9. It is true that such an observation was made in the said judgment, since this Court had come across several judgments of the particular Judicial Officer, which uniformly reflect his non-application of mind. The judgment mentioned above was given on the basis of the judgment of the Division Bench of this Court, which expressed the anguish over (he non-consideration of the relevant materials and the acquittal of an accused in a brutal daylight murder case. The said judgment would not apply to the present case at all.
10. As indicated above, in the judgments rendered by the petitioner convicting the accused, it cannot at all be said mat the material evidence has been overlooked. Similarly, the reasoning given by the trial Court cannot be said to be perverse. At the same time, conclusion arrived at by the appellate Court for acquitting the accused cannot also be said as wrong, since different view may be possible.
11. Moreover, the judgments rendered by the (rial Court were considered in the appeal by the III Additional Sessions Judge, Pondicherry only for the first time. In such a situation, I am of the opinion that the said remarks ought not to have been made by the learned III Additional Sessions Judge, Pondicherry against the trial Court.

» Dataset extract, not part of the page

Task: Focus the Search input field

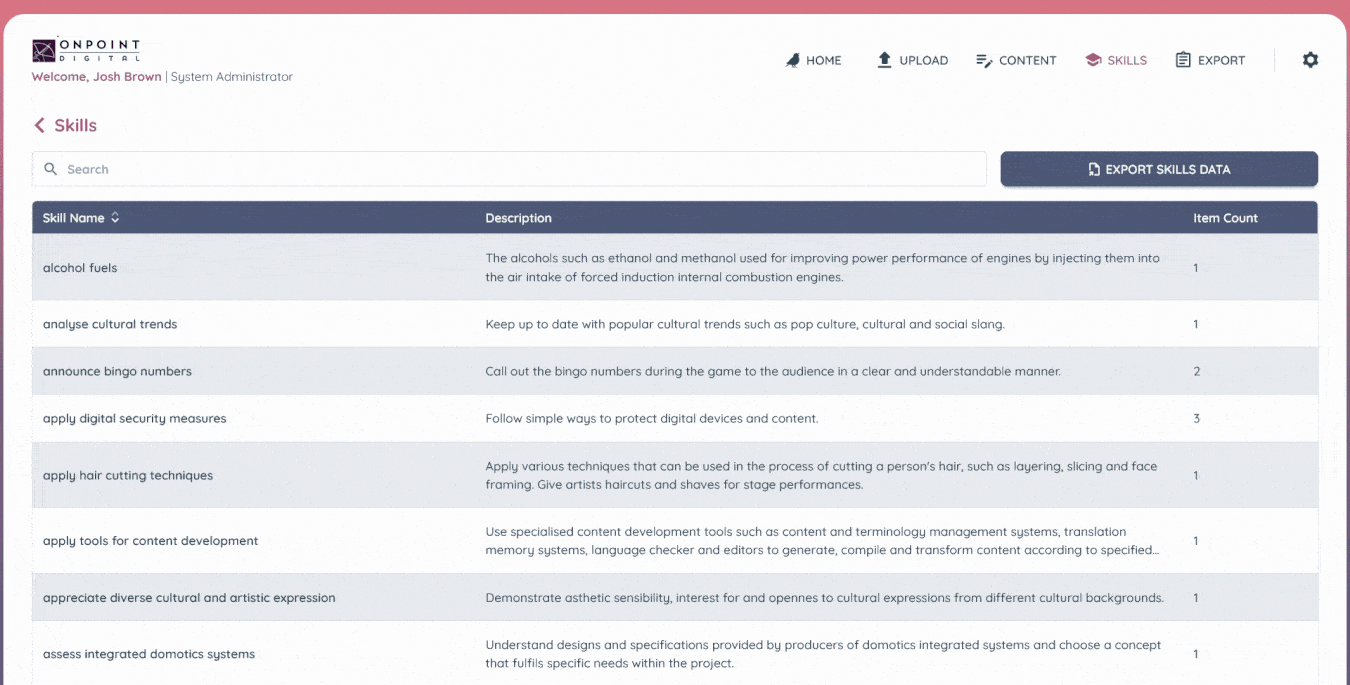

12. In view of the discussion made above, the remarks made by the appellate Court against the trial Court in paragraph 33 and paragraph 34 of S.T.C. Nos.12 of 1995 and 124 of 1995 respectively are not only irrelevant but also separable, since the said paragraphs are not integral part of the judgments. In other words, the expunction of those remarks in the said paragraphs would not affect the conclusion arrived at by the appellate Court with regard to the merits of the case. Accordingly, the petitions are allowed and the said remarks in paragraphs 33 and 34 are expunged.
13. However, this expunction would not affect the conclusion arrived at by the Department against the petitioner, the delinquent Judicial Officer, in respect of the other charges. The appellate Judge concerned shall avoid this sort of criticism against the subordinate Judicial Officers in the future so as to ensure our judicial restraint.